## EXERCISE REQUIREMENTS
- A) Translate this sentence from the passage on the 1992 NASCAR title race into Spanish: "It is certainly possible, however, that after the 1992 finale, the wheels started turning among the suits at NASCAR to try to figure out a way to have the same level of drama each and every year."
- B) Reproduce the stretch of the 1992 NASCAR title race passage from "Such a close" through "afternoon in Atlanta.", swapping "suits" for "executives".
- C) Write a continuation of the passage on the 1992 NASCAR title race, picking up after its final sentence.

## SELECTION
+-------+

The impact of this race on the history of NASCAR is matched by very few individual races, ranking alongside the 1979 Daytona 500 (the first live flag-to-flag telecast, ending in a classic finish, and an infamous fight) and the 2001 Daytona 500 (the first race of NASCAR’s lucrative new FOX/NBC television deal, ending with the death of Dale Earnhardt), among others.

Such a close championship battle was unusual in 1992 — the 10-point margin was the closest in the history of NASCAR at the time, beating the 11-point margin in 1979 when Richard Petty beat Darrell Waltrip — and in many years the championship had already been decided before the final race.

It is certainly possible, however, that after the 1992 finale, the wheels started turning among the suits at NASCAR to try to figure out a way to have the same level of drama each and every year.

It was another 12 years before the Chase for the Cup was born in 2004, but in the interim there were very few close championship battles, and none nearly as tight or intense as the battle between Kulwicki, Elliott, and Allison that afternoon in Atlanta.

+-------+

(Extracted records)
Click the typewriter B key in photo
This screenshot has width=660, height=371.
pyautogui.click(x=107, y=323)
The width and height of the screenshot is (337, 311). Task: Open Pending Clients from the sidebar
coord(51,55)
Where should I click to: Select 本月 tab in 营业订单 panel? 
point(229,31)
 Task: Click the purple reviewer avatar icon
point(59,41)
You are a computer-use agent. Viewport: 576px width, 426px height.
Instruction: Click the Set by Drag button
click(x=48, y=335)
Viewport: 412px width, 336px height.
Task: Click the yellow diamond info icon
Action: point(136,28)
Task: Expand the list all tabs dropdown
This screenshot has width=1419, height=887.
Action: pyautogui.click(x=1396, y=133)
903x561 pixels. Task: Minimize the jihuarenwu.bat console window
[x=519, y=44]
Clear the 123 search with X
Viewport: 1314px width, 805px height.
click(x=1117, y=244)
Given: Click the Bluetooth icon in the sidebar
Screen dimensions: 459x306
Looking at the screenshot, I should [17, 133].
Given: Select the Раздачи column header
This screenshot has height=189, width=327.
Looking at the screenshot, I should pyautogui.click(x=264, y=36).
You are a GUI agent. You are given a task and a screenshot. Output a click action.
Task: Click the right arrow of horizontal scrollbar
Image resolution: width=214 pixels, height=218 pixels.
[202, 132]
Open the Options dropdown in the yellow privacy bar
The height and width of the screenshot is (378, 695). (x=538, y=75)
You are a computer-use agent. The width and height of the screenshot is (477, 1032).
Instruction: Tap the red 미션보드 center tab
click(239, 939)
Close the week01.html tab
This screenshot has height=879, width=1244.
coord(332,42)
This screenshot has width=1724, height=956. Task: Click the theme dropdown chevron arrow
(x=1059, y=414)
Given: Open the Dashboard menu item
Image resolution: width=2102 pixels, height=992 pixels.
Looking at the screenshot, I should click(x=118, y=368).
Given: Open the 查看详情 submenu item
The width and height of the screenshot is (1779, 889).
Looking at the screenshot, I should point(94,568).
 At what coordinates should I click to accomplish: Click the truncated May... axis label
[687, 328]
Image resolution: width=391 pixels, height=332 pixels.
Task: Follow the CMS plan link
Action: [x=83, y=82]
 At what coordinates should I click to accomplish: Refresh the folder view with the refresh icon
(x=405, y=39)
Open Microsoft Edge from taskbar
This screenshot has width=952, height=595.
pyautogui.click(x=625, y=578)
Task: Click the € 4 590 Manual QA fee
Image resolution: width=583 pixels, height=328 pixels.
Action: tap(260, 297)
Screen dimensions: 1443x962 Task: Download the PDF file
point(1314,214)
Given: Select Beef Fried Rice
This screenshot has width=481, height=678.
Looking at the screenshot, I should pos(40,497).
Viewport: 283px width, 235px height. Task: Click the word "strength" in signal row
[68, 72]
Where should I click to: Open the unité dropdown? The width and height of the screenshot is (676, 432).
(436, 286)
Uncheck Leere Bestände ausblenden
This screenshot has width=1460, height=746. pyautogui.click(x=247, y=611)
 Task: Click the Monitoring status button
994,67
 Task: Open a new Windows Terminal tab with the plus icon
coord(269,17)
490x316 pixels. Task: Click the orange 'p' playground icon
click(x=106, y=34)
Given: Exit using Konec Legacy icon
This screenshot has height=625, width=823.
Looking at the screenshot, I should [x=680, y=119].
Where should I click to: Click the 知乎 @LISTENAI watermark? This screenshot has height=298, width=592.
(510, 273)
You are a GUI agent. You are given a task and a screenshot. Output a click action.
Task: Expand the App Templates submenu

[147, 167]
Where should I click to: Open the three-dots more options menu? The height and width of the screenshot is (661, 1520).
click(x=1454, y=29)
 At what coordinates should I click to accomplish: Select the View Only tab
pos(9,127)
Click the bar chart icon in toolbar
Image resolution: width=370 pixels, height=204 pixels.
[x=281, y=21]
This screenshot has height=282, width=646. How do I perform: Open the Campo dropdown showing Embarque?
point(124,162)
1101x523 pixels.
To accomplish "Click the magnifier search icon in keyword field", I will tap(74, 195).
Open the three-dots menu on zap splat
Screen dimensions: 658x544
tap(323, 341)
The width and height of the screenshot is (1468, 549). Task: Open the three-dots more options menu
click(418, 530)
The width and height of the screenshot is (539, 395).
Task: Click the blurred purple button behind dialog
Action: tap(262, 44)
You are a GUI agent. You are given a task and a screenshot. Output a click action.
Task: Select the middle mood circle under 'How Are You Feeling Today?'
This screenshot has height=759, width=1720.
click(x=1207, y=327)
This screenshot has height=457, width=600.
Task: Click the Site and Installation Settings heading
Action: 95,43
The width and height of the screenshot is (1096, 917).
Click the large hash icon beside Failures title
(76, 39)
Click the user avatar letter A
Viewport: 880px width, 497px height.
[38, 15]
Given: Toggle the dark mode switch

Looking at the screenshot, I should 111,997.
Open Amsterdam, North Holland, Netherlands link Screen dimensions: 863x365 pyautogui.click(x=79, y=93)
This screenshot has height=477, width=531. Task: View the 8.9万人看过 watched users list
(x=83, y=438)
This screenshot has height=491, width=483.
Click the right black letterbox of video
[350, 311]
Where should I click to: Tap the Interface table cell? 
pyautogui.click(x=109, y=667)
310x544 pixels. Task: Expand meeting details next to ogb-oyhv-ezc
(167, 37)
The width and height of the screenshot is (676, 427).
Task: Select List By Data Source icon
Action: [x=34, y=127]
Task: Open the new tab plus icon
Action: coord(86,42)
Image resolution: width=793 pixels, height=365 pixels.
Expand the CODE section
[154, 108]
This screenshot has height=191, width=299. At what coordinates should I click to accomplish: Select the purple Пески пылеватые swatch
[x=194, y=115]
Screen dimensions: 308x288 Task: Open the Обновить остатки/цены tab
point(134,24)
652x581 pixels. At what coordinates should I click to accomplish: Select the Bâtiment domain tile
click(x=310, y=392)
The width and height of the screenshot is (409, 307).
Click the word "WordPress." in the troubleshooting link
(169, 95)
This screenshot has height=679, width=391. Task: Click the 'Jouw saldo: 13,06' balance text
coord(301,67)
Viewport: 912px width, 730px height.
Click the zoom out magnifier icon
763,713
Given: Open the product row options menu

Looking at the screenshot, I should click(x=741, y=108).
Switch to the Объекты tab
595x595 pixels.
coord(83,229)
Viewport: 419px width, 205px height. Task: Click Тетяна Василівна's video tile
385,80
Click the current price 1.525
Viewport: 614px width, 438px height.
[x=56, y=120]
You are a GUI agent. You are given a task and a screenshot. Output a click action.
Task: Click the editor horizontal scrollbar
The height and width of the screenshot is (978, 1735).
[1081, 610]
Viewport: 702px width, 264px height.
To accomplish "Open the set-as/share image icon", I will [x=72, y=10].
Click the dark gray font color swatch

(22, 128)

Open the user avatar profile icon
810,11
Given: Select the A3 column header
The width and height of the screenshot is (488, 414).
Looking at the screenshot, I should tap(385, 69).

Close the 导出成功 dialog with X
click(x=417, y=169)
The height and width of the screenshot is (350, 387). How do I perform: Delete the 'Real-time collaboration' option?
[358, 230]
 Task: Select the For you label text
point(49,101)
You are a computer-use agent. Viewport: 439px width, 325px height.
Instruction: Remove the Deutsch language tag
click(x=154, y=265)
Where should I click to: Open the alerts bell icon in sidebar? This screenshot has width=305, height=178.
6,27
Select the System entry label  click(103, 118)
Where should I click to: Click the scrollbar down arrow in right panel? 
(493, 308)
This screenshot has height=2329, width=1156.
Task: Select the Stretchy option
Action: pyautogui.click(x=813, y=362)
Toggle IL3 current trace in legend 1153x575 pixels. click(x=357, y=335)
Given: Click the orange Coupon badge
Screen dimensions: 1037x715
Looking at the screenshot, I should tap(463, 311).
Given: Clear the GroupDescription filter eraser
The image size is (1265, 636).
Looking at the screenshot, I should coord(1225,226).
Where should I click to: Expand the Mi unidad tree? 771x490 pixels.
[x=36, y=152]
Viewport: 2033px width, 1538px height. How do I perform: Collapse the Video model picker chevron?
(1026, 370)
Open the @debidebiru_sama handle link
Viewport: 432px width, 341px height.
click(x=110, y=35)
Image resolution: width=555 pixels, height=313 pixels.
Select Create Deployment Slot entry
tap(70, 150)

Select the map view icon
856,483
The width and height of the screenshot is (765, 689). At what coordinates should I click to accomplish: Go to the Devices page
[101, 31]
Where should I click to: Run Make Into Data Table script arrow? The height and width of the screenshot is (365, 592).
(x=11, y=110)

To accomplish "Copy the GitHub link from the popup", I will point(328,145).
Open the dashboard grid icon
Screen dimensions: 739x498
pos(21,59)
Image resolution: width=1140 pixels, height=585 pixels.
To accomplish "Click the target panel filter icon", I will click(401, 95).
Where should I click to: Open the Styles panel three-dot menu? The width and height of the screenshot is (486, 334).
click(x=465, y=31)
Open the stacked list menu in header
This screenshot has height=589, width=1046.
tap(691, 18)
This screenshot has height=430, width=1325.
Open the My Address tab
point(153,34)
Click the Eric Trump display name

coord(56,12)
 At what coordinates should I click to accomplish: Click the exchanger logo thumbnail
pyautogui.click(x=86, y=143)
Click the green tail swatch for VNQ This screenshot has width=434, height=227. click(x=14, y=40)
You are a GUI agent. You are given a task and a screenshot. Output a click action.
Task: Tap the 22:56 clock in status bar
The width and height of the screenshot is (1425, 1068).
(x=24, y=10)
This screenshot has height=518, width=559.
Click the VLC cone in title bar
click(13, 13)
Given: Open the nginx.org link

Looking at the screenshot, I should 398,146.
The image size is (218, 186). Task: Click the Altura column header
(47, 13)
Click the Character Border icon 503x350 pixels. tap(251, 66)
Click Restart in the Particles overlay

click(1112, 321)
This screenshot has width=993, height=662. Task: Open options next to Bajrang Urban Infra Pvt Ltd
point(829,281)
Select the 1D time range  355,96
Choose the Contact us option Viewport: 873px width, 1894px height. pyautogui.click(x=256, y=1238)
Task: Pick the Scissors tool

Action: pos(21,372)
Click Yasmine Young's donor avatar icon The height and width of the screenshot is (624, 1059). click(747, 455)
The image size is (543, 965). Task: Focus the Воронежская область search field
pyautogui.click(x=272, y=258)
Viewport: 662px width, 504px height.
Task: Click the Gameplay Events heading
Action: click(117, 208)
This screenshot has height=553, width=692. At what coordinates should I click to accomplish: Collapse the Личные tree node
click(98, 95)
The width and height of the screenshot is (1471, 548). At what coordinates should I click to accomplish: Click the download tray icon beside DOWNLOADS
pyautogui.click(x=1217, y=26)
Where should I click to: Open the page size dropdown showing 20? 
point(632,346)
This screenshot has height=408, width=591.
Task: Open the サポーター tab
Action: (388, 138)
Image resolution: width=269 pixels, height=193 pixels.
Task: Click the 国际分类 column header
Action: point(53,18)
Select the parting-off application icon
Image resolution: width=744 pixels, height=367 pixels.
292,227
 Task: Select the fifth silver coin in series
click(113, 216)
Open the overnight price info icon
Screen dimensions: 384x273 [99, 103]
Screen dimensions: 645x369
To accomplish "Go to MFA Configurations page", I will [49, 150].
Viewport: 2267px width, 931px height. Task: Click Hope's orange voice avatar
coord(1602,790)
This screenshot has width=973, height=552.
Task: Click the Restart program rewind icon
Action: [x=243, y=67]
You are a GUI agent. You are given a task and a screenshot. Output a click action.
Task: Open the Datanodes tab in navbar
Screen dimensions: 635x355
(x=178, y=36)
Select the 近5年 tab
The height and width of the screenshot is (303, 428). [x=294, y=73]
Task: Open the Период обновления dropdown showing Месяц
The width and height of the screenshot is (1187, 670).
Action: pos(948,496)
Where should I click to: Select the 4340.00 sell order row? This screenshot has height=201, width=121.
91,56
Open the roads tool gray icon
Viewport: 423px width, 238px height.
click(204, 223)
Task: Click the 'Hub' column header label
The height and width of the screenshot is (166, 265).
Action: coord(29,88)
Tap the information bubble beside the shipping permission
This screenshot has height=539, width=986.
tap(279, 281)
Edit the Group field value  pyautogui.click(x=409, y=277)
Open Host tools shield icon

+-------+

## RESULTS IN ORDER
- A) Sin embargo, es ciertamente posible que, tras la final de 1992, los engranajes empezaran a moverse entre los ejecutivos de NASCAR para intentar encontrar una manera de tener el mismo nivel de dramatismo todos y cada uno de los años.

- B)
Such a close championship battle was unusual in 1992 — the 10-point margin was the closest in the history of NASCAR at the time, beating the 11-point margin in 1979 when Richard Petty beat Darrell Waltrip — and in many years the championship had already been decided before the final race.

It is certainly possible, however, that after the 1992 finale, the wheels started turning among the executives at NASCAR to try to figure out a way to have the same level of drama each and every year.

It was another 12 years before the Chase for the Cup was born in 2004, but in the interim there were very few close championship battles, and none nearly as tight or intense as the battle between Kulwicki, Elliott, and Allison that afternoon in Atlanta.

- C)
Once the first Chase was established, using the final 10 races of the season as a form of playoffs for the sport, the first edition in 2004 was very similar to 1992, with five drivers (including both Martin and Gordon) entering the final race at Homestead-Miami with a mathematical shot at the title, and three with a realistic chance.  The record for the closest championship battle was broken, as Kurt Busch won the title by a mere eight points over Jimmie Johnson, with Gordon 16 points back in third.

Over each of the first 10 editions of the Chase, the championship came down to the final race, although some years the battle was closer than others.  In 2011, in the first year of a simpler points system in which the basis is that each position is worth one point, Tony Stewart and Carl Edwards ended the Chase exactly tied, with Stewart winning the title based on the tiebreaker of most wins.

Beginning last year, in NASCAR’s new Chase Grid format, the title fight comes down to a winner-take-all finale with the top four championship contenders.  In the first finale of this new system, with drama to match the championship fight from 1992, Kevin Harvick won the race and the championship, with title contender Ryan Newman finishing in second, and three of the four Chase drivers having a shot to win the title on the final restart.

Sunday, as the latest installment of the Chase comes to a dramatic close, Gordon will be the only driver in the field who was on the track in the 1992 finale, and will also be one of the four drivers competing for a championship, alongside Harvick, Kyle Busch, and Martin Truex Jr.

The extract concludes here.